Dagegen wollte Alex nichts sagen, auch wenn einige dieser „vertrauenswürdigen“ Gestalten aus den Medien nach dem Debakel bei ihrer Hochzeit nicht besonders nett zu ihr gewesen waren. Selbst diejenigen, die sich keine Spitznamen für sie ausdachten oder sie offen beschimpften, hatten sie als ein verwöhntes reiches Mädchen dargestellt, dessen Traum geplatzt war.

Alex wollte kein Mitleid. Sie wollte einfach nur in Ruhe gelassen werden. Deswegen lag ihr auch so viel daran, eine Begleitung für Chloes Hochzeit zu finden – einen gut aussehenden Typen, mit dem sie tanzen konnte, sodass der Rest der Welt sah, dass sie ihr Leben wieder im Griff hatte.

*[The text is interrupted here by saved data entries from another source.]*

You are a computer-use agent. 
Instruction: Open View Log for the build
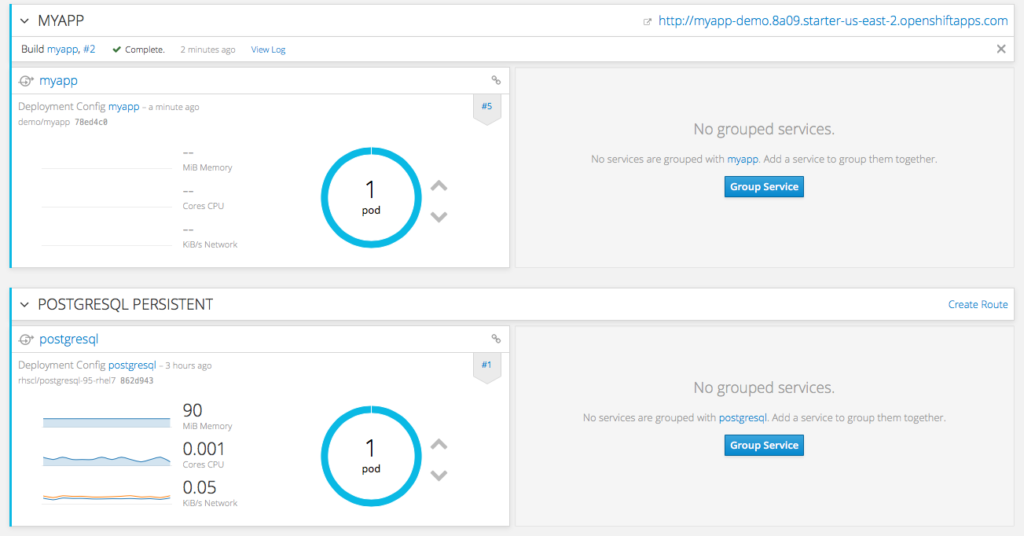click(268, 49)
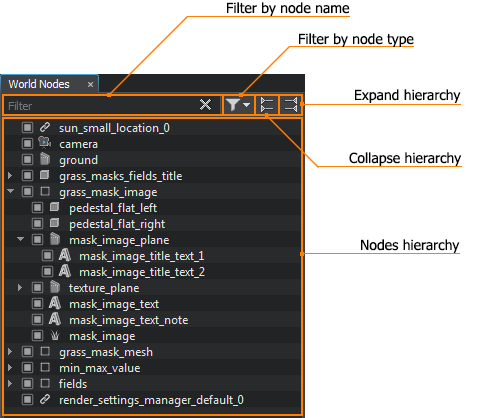The image size is (477, 418).
Task: Expand the grass_masks_fields_title node
Action: (10, 175)
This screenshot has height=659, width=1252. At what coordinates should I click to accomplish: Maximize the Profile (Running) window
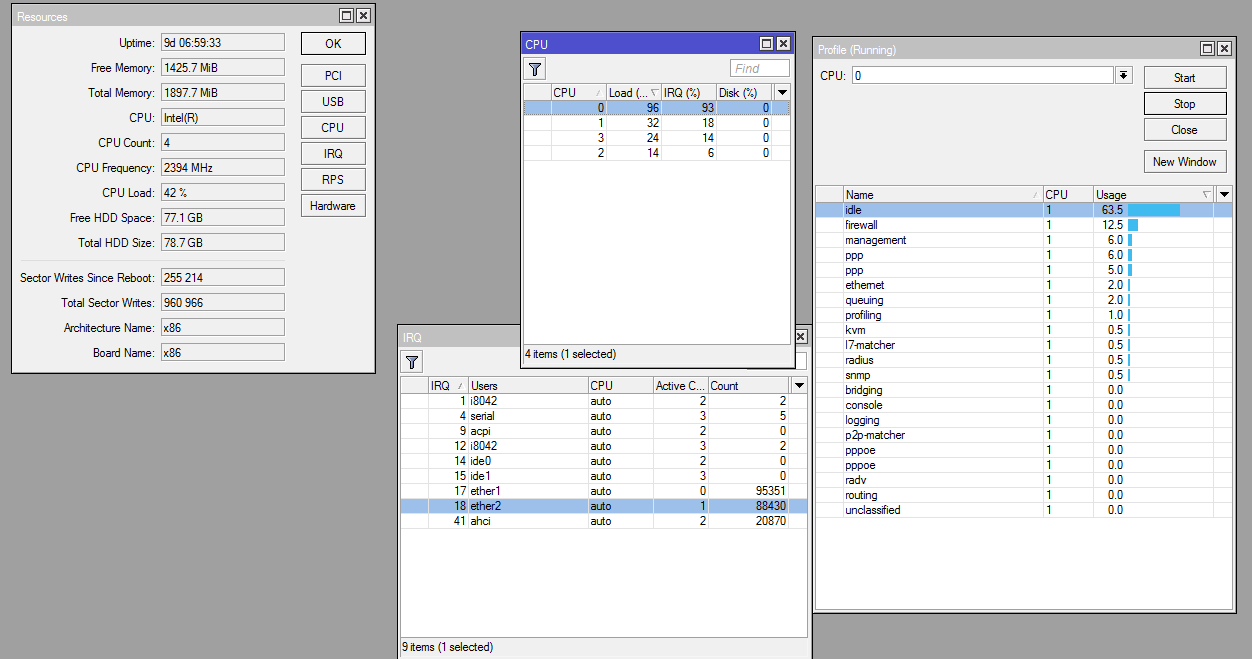(x=1207, y=49)
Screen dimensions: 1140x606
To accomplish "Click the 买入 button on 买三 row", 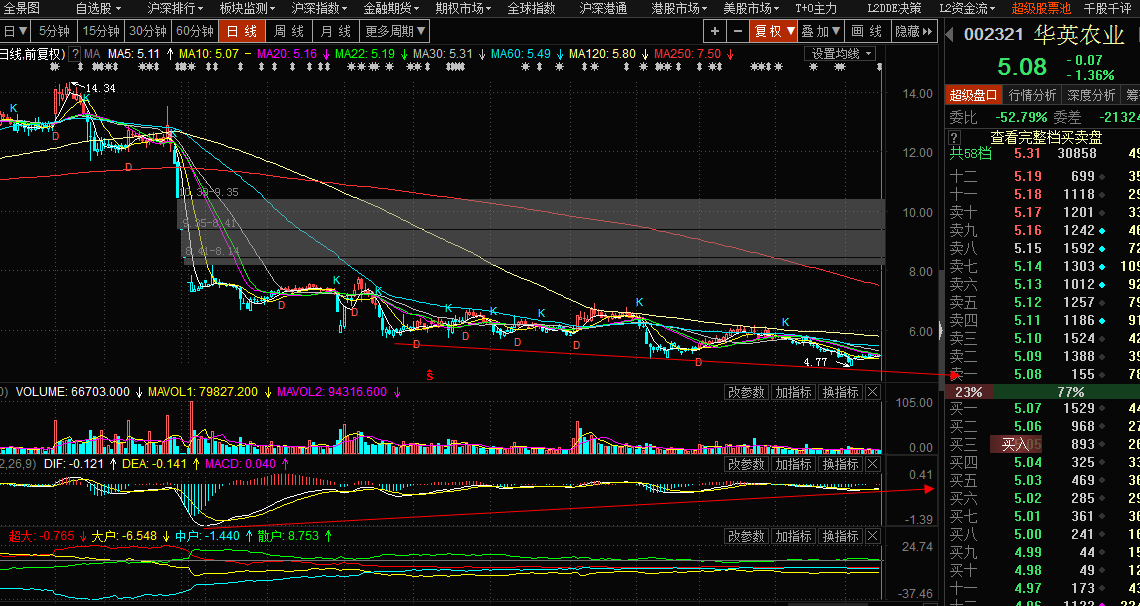I will [1015, 444].
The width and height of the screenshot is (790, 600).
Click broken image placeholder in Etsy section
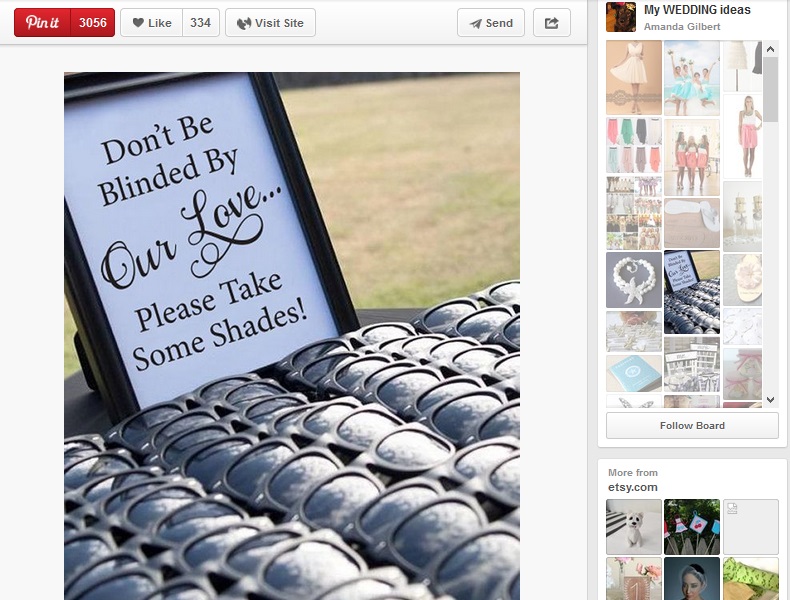(750, 527)
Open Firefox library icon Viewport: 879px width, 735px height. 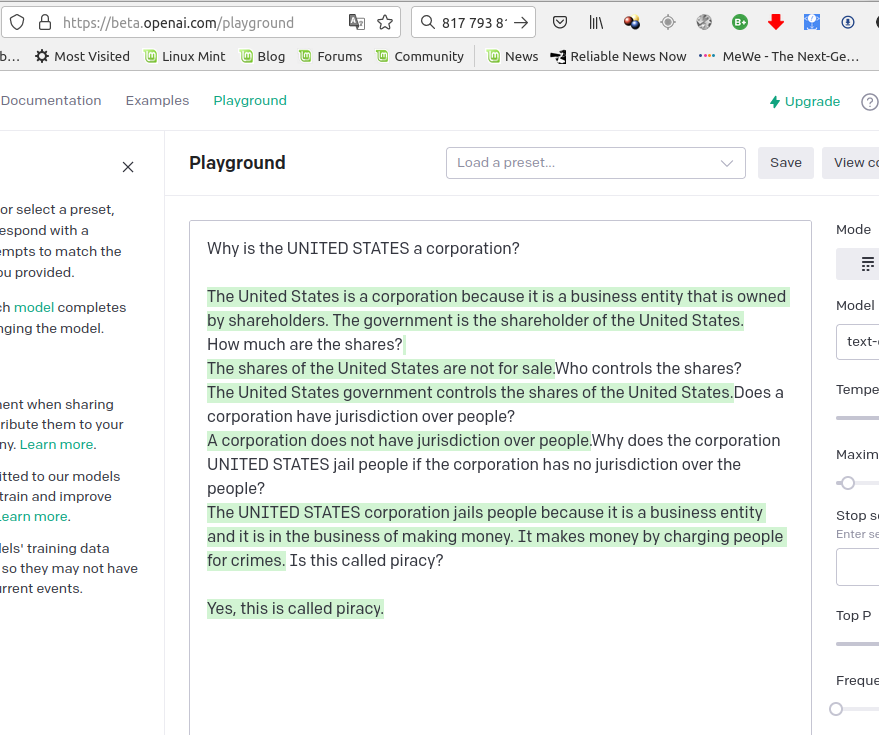pyautogui.click(x=596, y=22)

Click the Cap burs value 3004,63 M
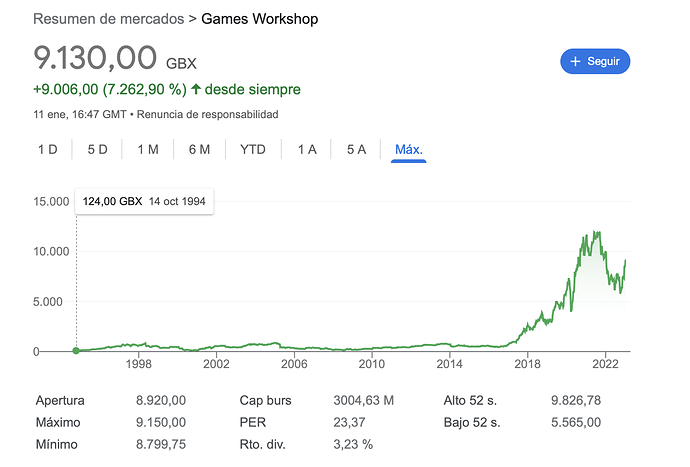pyautogui.click(x=363, y=401)
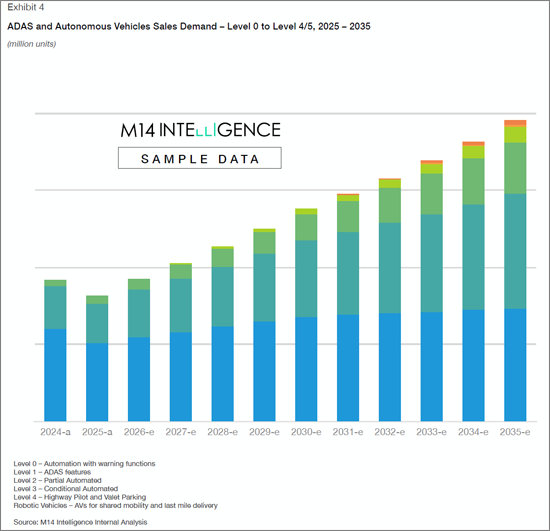Click the teal segment of 2030-e bar
Screen dimensions: 550x531
[x=306, y=279]
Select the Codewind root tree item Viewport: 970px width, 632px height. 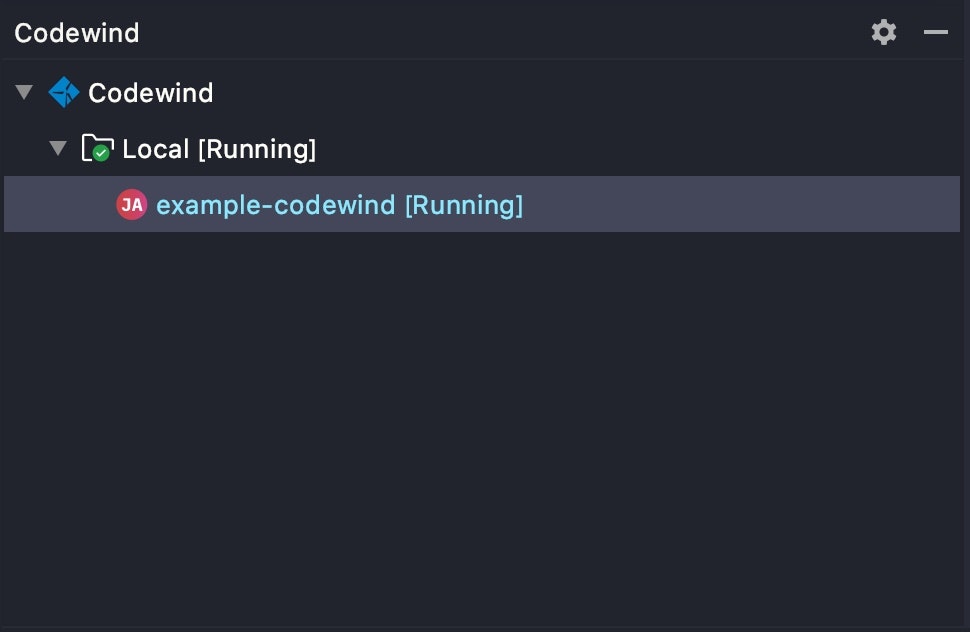150,93
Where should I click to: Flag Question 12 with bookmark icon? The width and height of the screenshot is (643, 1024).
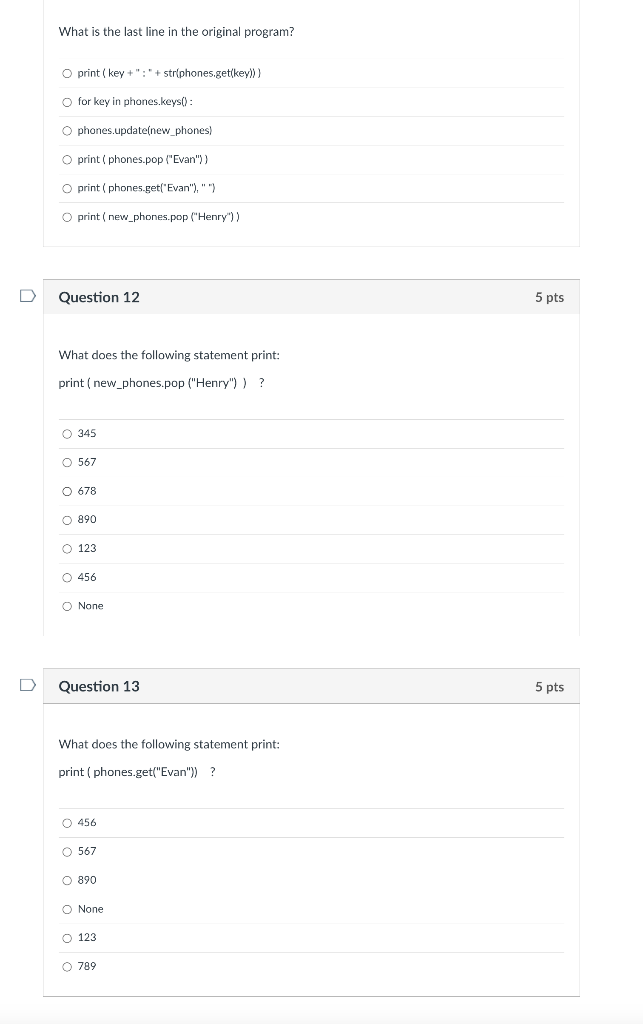click(x=27, y=296)
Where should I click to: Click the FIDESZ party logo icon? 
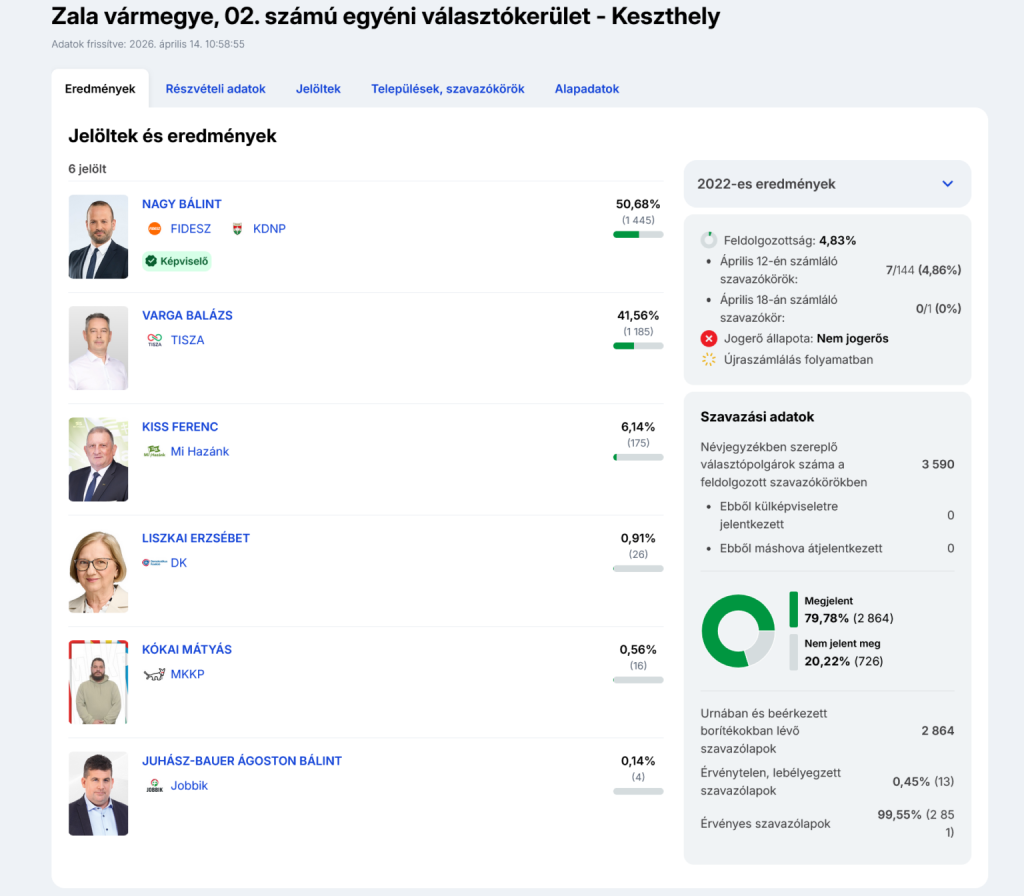[154, 229]
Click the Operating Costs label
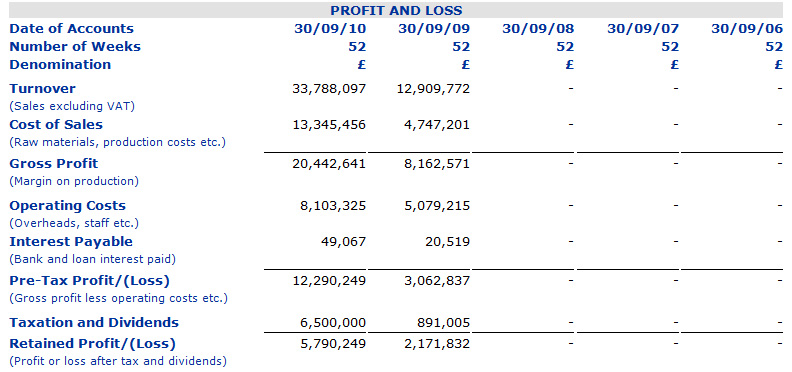Screen dimensions: 792x372 click(x=68, y=206)
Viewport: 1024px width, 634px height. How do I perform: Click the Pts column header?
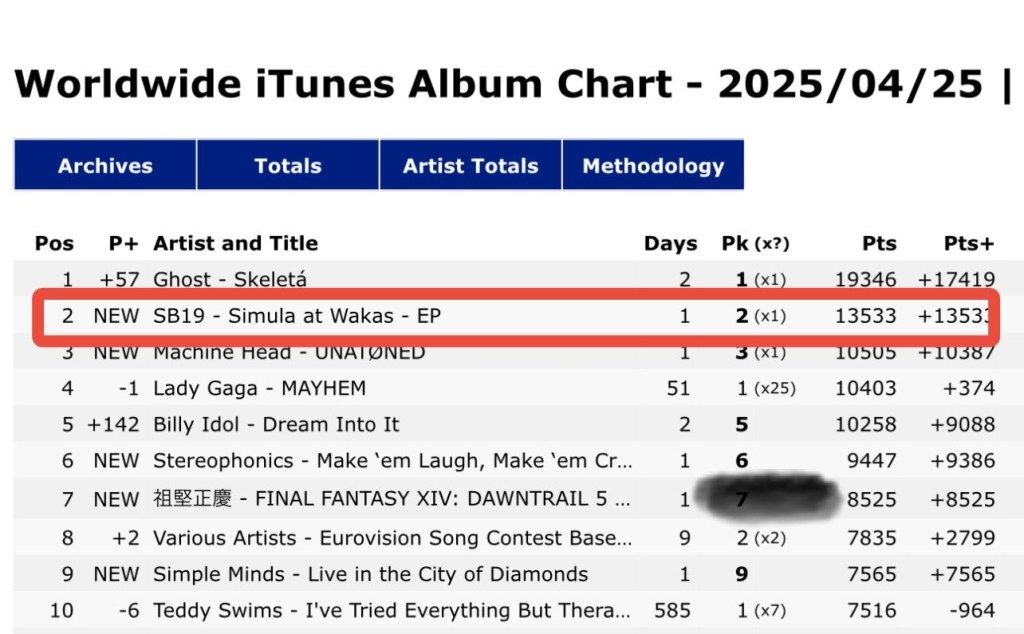(879, 243)
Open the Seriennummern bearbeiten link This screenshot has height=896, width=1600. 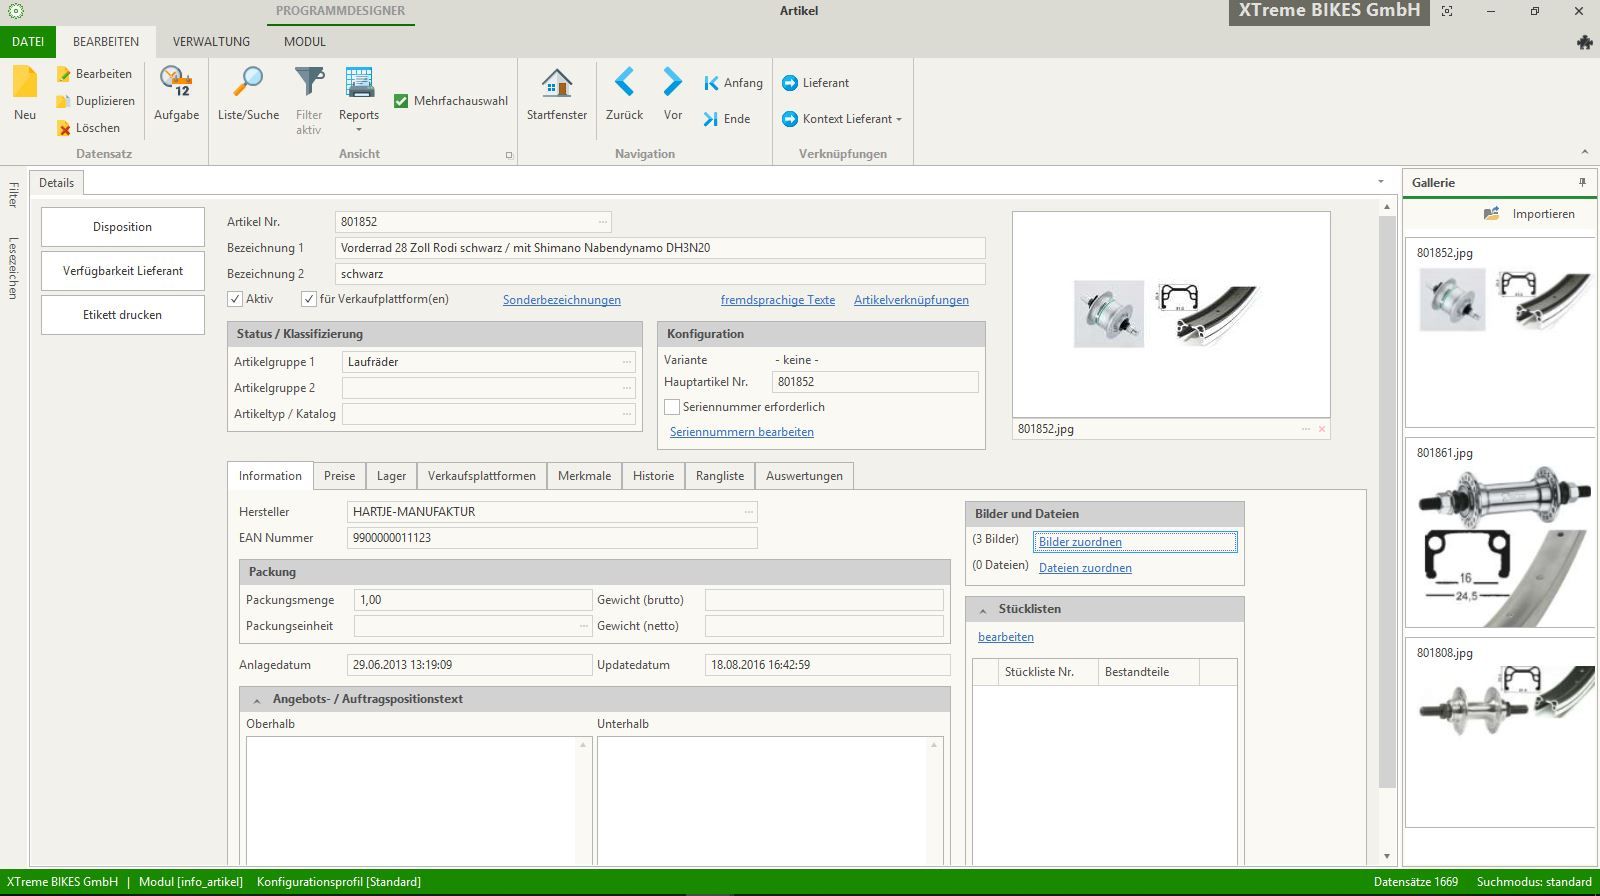click(741, 432)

Ihr Fahrer hielt mit den Wagen vor dem Restaurant. „Hey, Chloe, ich muss los. Ich treffe mich mit meinem Bruder zum Lunch.“

„Soll ich meine Mom fragen, ob sie sich um diese Laternen kümmert?“

„Nein, schon okay, ich mache das.“ Alex verabschiedete sich von Chloe, nahm ihre Handtasche und stieg aus dem Auto. Ihr Bruder wartete gleich hinter der Eingangstür des Restaurants auf sie. „Hey, Großer“, sagte sie, stellte sich auf die Zehenspitzen und küsste ihn auf die Wange. Seine dunklen Bartstoppeln fühlten sich kratzig an.

„Mr. Gold, Ihr Tisch ist bereit“, verkündete die Kellnerin.

„Prima.“ Er trat zur Seite, damit Alex vorgehen konnte, und folgte ihr.

Alex schaute streng geradeaus und ignorierte die Anwesenden. Zum Glück war es schon recht später fürs Mittagessen und im Restaurant war nicht mehr viel los. Die Kellnerin blieb vor einem Tisch in der Ecke stehen, und Alex setzte sich mit dem Rücken zu den anderen Gästen.

„Darf ich Ihnen einen Aperitif von unserer Bar anbieten?“, fragte die Kellnerin und reichte ihnen die Speisekarten.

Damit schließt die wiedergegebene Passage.